Twitter has accused Elon Musk of “looking for an excuse” to get out of a deal to buy the company because the stock market decline meant it was no longer favourable for him.
The social media platform has sued Mr Musk to force the completion of the 44 billion dollar (£36.2 billion) takeover after the Tesla and SpaceX boss said he was backing out.
Mr Musk’s counter-claims against Twitter have not yet been made public, but a published court filing from the social media site directly responds to several of Mr Musk’s claims – including him accusing Twitter of fraud and hiding the true number of fake or bot accounts on the platform in order to push through the deal.
But in the new court filing, Twitter calls Mr Musk’s accusations “factually inaccurate, legally insufficient, and commercially irrelevant”.
Twitter labels the billionaire’s claim that Twitter had hidden or misrepresented the number of bot accounts on the platform “a story” that had been “imagined in an effort to escape a merger agreement that Musk no longer found attractive once the stock market — and along with it, his massive personal wealth — declined in value”.
During the takeover, Twitter has given Mr Musk and his lawyers access to company data to allow them to complete their own analysis, but Mr Musk’s team has argued the data has failed to give them a clear picture.
In response, Twitter has said Mr Musk’s argument is “incoherent”.

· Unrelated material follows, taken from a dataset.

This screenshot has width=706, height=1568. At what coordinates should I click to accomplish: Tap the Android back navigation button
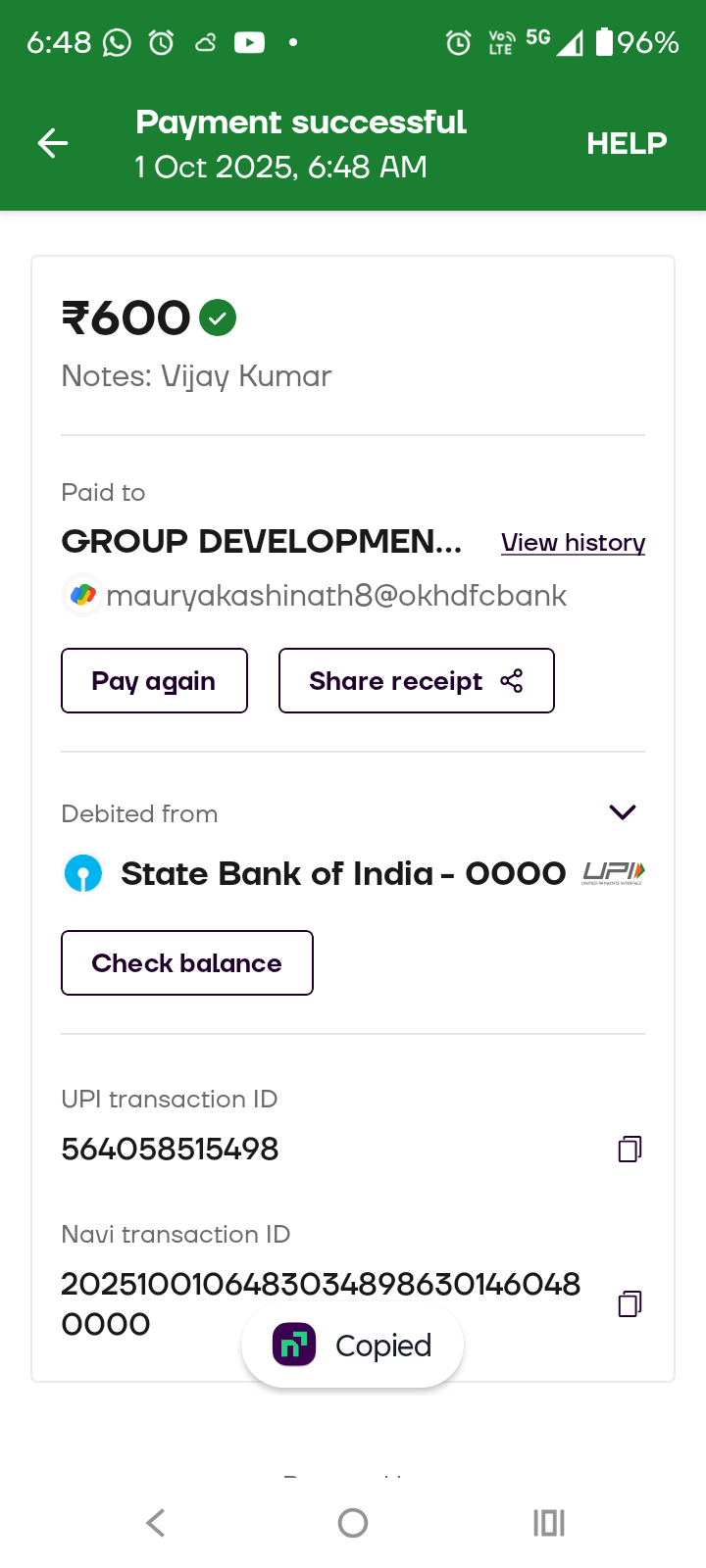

“Musk invents representations Twitter never made and then tries to wield, selectively, the extensive confidential data Twitter provided him to conjure a breach of those purported representations,” Twitter says in its filing.
“Yet Musk simultaneously and incoherently asserts that Twitter breached the merger agreement by stonewalling his information requests.”
The court documents reveal that in his counter-claim, Mr Musk and his lawyers suggest their own analysis of data Twitter provided to them has found that, in fact, around 10% of the accounts on Twitter could be categorised as bots – and therefore Twitter had misrepresented its position.
“That claim is untenable on its face because Musk is not measuring the same thing as Twitter or even using the same data as Twitter,” the company says.
“The result is a distortion that Musk is hoping will nonetheless make waves.”
Twitter adds Mr Musk’s aggressive approach to the takeover deal meant he “forwent” any due diligence.
“The counter-claims fail to justify Musk’s plan to dishonour the merger agreement,” Twitter says.
“Musk claims that he has the right to walk away from the deal if Twitter was ‘miscounting’ the number of false or spam accounts on its platform. That is incorrect — as the facts and terms of the merger agreement show.
“When Musk offered to buy Twitter, he did not ask for — and Twitter did not make — any representations regarding the number of false or spam accounts. The merger agreement does not contain a single reference to false or spam accounts.
“Nor did Musk ask Twitter for any information to ‘verify’ the number of false or spam accounts before he entered into the merger agreement. To the contrary, Musk forwent all due diligence — giving Twitter 24 hours to accept his take-it-or-leave-it offer before he would present it directly to Twitter’s stockholders.”
The case is currently due to go to a trial in October.